In the next spring Tull, in Jefferson with a drove of cattle for shipping on the railroad, came to see Ratliff who was sick in bed in the house which he owned and which his widowed sister kept for him, with a recurrent old gallbladder trouble. Tull told him of a considerable herd of scrub cattle which had passed the winter in pasture on the farm which Snopes’s father had rented from the Varners for another year — a herd which, by the time Ratliff had been carried to a Memphis hospital and operated on and returned home and once more took an interest in what went on about him, had increased gradually and steadily and then overnight vanished, its disappearance coincident with the appearance of a herd of good Herefords in a pasture on another place which Varner owned and kept himself as his home farm, as though transmogrified, translated complete and intact save for their altered appearance and obviously greater worth, it only later becoming known that the cattle had reached the pasture via a foreclosed lien nominally held by a Jefferson bank. Bookwright and Tull both came to see him and told him of this.
“Maybe they was in the bank vault all the time,” Ratliff said weakly. “Who did Will say they belonged to?”
“He said they was Snopeses,” Tull said. “He said, ‘Ask that son-of-a-gun of Jody’s.’ ”
“And did you?” Ratliff said.
“Bookwright did. And Snopes said, ‘They’re in Varner’s pasture.’ And Bookwright said, ‘But Will says they are yourn.’ And Snopes turned his head and spit and says, ‘They’re in Varner’s pasture.’ ”

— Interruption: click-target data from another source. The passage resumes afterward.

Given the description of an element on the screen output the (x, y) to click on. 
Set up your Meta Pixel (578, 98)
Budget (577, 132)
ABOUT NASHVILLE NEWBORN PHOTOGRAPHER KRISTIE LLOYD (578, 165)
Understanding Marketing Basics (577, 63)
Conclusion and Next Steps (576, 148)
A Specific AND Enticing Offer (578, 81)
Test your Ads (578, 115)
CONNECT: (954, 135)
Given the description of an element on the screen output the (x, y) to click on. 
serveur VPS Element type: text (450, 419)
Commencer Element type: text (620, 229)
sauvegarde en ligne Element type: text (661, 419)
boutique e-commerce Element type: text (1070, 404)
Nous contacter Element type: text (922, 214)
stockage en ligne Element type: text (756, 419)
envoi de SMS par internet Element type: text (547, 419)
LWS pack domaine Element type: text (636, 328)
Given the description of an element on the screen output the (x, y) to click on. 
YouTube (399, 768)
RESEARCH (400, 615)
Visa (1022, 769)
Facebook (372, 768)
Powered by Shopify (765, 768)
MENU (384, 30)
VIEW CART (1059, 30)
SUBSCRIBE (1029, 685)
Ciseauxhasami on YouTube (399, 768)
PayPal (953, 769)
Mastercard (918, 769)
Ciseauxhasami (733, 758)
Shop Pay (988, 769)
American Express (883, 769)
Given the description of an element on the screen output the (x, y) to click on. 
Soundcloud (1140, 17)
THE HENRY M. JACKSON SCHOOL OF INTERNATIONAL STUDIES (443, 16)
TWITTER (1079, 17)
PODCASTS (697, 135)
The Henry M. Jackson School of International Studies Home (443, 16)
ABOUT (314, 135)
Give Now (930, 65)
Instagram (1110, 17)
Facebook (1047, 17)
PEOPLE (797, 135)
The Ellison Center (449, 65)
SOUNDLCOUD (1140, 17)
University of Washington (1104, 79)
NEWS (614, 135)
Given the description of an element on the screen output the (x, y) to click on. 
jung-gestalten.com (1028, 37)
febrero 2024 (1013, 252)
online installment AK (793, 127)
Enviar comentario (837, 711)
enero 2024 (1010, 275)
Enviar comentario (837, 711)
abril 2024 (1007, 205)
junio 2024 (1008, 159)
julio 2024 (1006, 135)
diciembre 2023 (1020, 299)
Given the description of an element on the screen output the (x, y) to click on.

And Ratliff, ill, did not see this either. He only heard it second-hand, though by that time he was mending, well enough to muse upon it, speculate, curious, shrewd, and inscrutable himself, sitting up now in a chair propped with pillows in a window where he could watch the autumn begin, feel the bright winy air of October noons: How one morning in that second spring a man named Houston, heeled by a magnificent grave blue-ticked Walker hound, led a horse up to the blacksmith shop and saw, stooping over the forge and trying to start a fire in it with liquid from a rusty can, a stranger — a young, well-made, muscle-bound man who, turning, revealed an open equable face beginning less than an inch below his hairline, who said, “Howdy.
I can’t seem to get this here fire started. Everytime I put this here coal oil onto it, it just goes further out. Watch.” He prepared to pour from the can again.
“Hold on,” Houston said. “Is that coal oil you’ve got?”
“It was setting on that ere ledge yonder,” the other said. “It looks like the kind of a can coal oil would be in. It’s a little rusty, but I never heard tell of even rusty coal oil that wouldn’t burn before.” Houston came and took the can from him and sniffed it. The other watched him. The splendid hound sat in the doorway and watched them both. “It don’t smell exactly like coal oil, does it?”
“ —— t,” Houston said. He set the can back on the sooty ledge above the forge. “Go on. Haul that mud out. You’ll have to start over. Where’s Trumbull?” Trumbull was the smith who had been in the shop for almost twenty years, until this morning.